Аббат кивал — волнение мешало ему говорить.
— Париж, — продолжал министр, — который уже чуял в воздухе какую-то неведомую революцию, будет мало или даже совсем не будет удивлен тем, что заснул под правлением республиканским, а проснется под правлением короля. Все республиканские члены Пятисот, которых Леклерк поласкал штыком, — первые будут приветствовать вас… из ненависти к Бонапарту, победившему их.
— Да, мы торжествуем… цель семи лет моей жизни достигнута… король… возвратится… Франция наша! — шептал Монтескью в каком-то бреду восторга.
— Только… — вдруг прервал Фуше с улыбкой, которая мгновенно охладила энтузиазм аббата.
Он боязливо взглянул на министра и машинально повторил:
— Только… что?
Фуше захохотал.
— Только не надо забывать, какую цену имеет несчастье торжествующего ныне Бонапарта.
Это была правда. В упоении торжества аббат все забыл: договор, миллионы… и даже место и час. Теперь только он вспомнил, что ждал Кожоля, который пошел выкапывать сокровище. Он сообразил, что прошло довольно много времени с тех пор, как Бералек известил его об открытии тайника, но никак не мог счесть этого времени.
— Который же час? — спросил он, как будто только что пробудился от сна.
— Полночь! — ответил Фуше.
Монтескью вздрогнул при этом слове. Промедление Кожоля показалось ему мрачным, зловещим предзнаменованием. Почему он не ехал? Неужели эти миллионы, бесценные сокровища… вся его надежда… ускользали из рук в самую решительную минуту?
Все эти соображения мелькнули, подобно молнии, в голове аббата. Видя, что Фуше устремил на него тревожный взгляд, он поспешил улыбнуться и сказал спокойно, собрав в кулак всю свою волю:
— Да, я ничего и не забыл, гражданин министр, ни договора, ни суммы. Только… вы видите, что и у меня есть свое… только… вы понимаете, что подобная сумма не может, даже ассигнациями, находится в…
Вместо ответа аббат хлопнул себя по карману и разразился хохотом, далеко не искренним.
— И она не в ассигнациях! Не правда ли? — воскликнул министр полиции с живостью, выражавшей все его недоверие к этой республиканской монете.
— Нет, чистым, высокой пробы, золотом… тяжесть, признайте, порядочная, даже несколько лошадей едва смогут свезти ее.

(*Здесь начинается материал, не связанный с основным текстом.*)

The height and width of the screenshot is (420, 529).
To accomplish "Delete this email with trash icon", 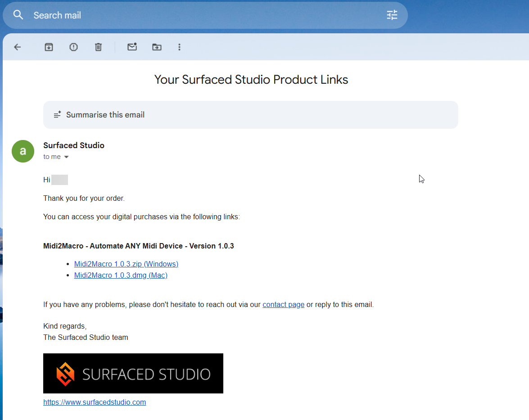I will click(98, 47).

Невозмутимость и веселость Монтескью успокоили министра.
— О, — отвечал он с заученной светской вежливостью, — одного вашего слова, аббат, довольно мне!.. Долги чести выплачиваются в двадцать четыре часа.
— Желаете ли вы этого обещания теперь? — спросил Монтескью, боясь, чтоб его не поймали на слове.
— К чему? Оно тем торжественнее, что будет дано в решительную минуту, — отвечал Фуше чрезвычайно вежливо.